Dad hatte eines seiner Geschäftsessen organisiert, ich bin damit einverstanden, dass er es tut, aber nicht, dass ich daran teilnehmen muss.

Es langweilt mich auf übermenschliche Weise zu schweigen, ohne den Mund aufzumachen und mit einem Lächeln für alle, auch wenn ich keine Ahnung habe, was sie sagen.

Es ist Samstag, einer meiner wenigen freien Tage, und ich muss einen Großteil der Nacht mit einem dieser Abendessen verbringen.

Die einzige gute Nachricht ist, dass Papa sich bei der Arbeit gut geschlagen hat, er hat diese Abendessen organisiert, um Geschäfte abzuschließen, über die sie wochenlang verhandelt hatten.

— Und warum muss ich dabei sein, Papa? — Ich folge ihnen den Flur hinunter, wenn wir mit dem Essen fertig sind.

— Wir sind eine Familie, Ale. Wir sollten für alle da sein, meinst du nicht?
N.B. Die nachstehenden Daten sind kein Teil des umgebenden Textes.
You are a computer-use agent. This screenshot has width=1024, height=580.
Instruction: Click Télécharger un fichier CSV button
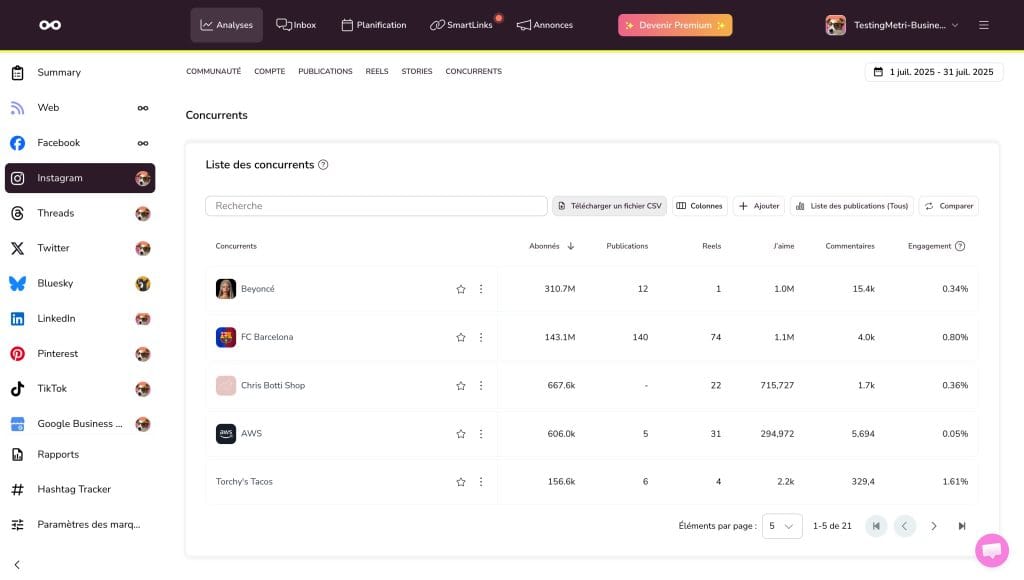(609, 206)
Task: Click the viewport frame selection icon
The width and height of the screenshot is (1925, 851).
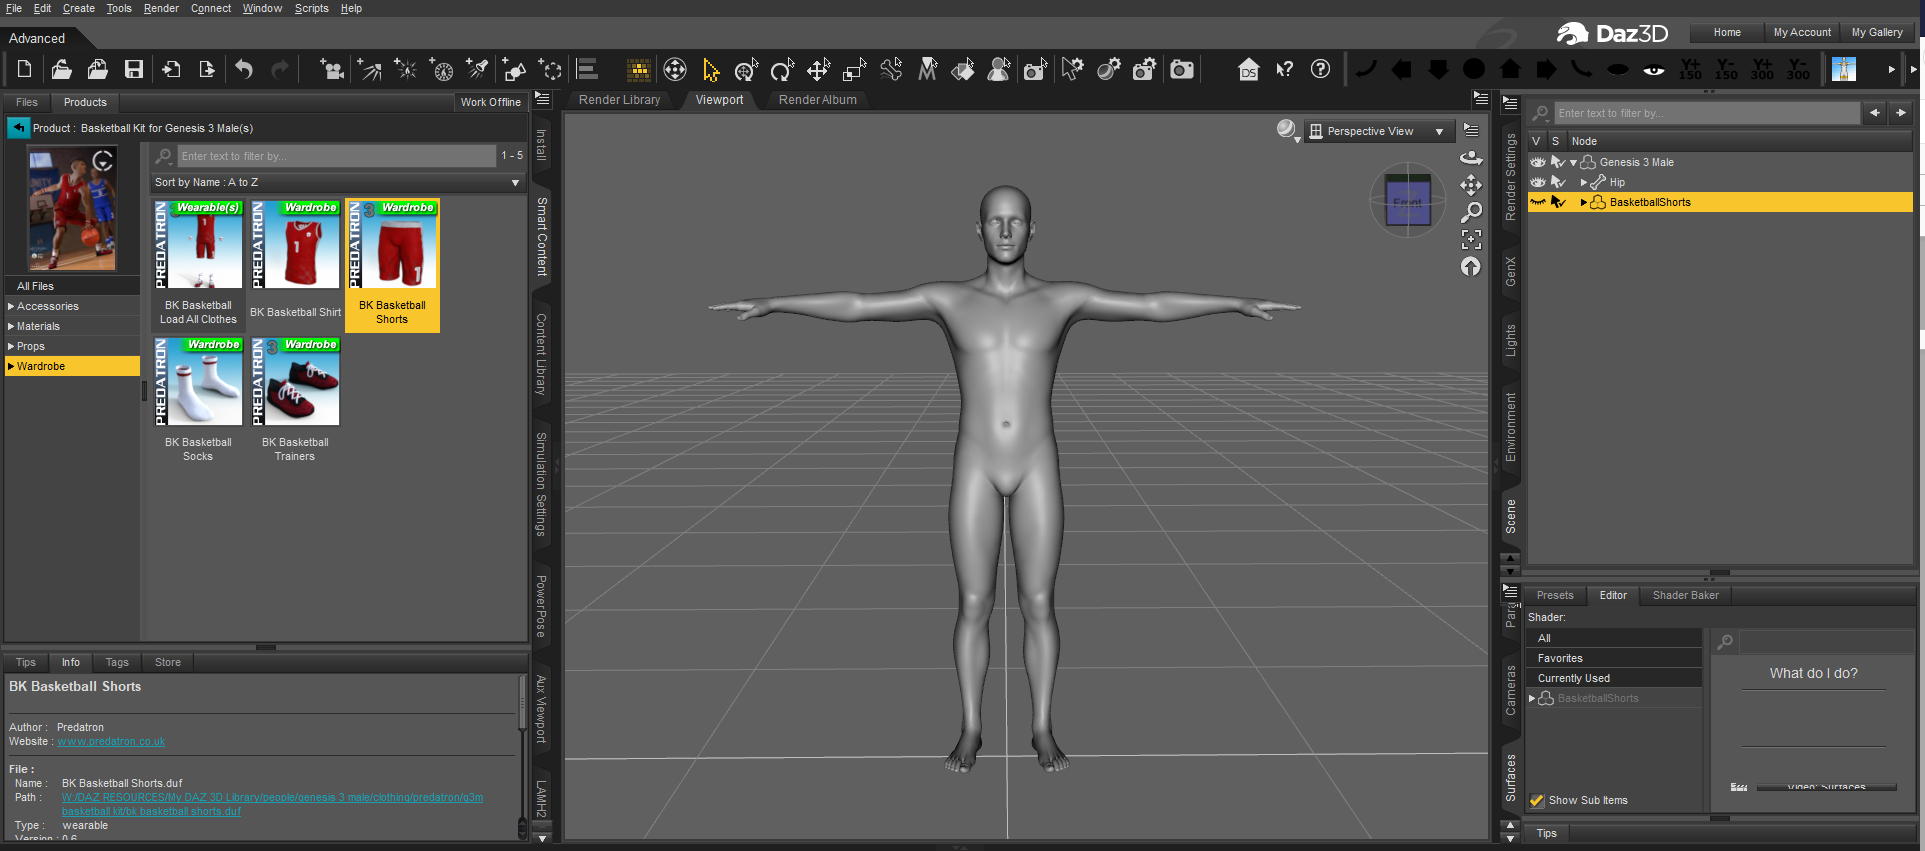Action: tap(1471, 239)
— Ja... aber ich male nichts. Ich werde mich langweilen. — Ich packe ihn hinten an seiner Jacke, um ihn aufzuhalten — Kann Raúl kommen?

- Nein Alexandra.

— Mateo, überzeuge ihn bitte! — Jetzt nehme ich die Hände des Freundes meines Vaters und spüre das vertraute Kribbeln, das seine Berührung bei mir auslöst.

„Ich glaube nicht, dass das eine gute Idee ist, Kleiner. - Er antwortet kopfschüttelnd nach beiden Seiten.

— Yo! – Ich protestiere, indem ich mich nicht durchsetze – Ihr werdet die Schuld daran tragen, dass ich einsam und gelangweilt bin …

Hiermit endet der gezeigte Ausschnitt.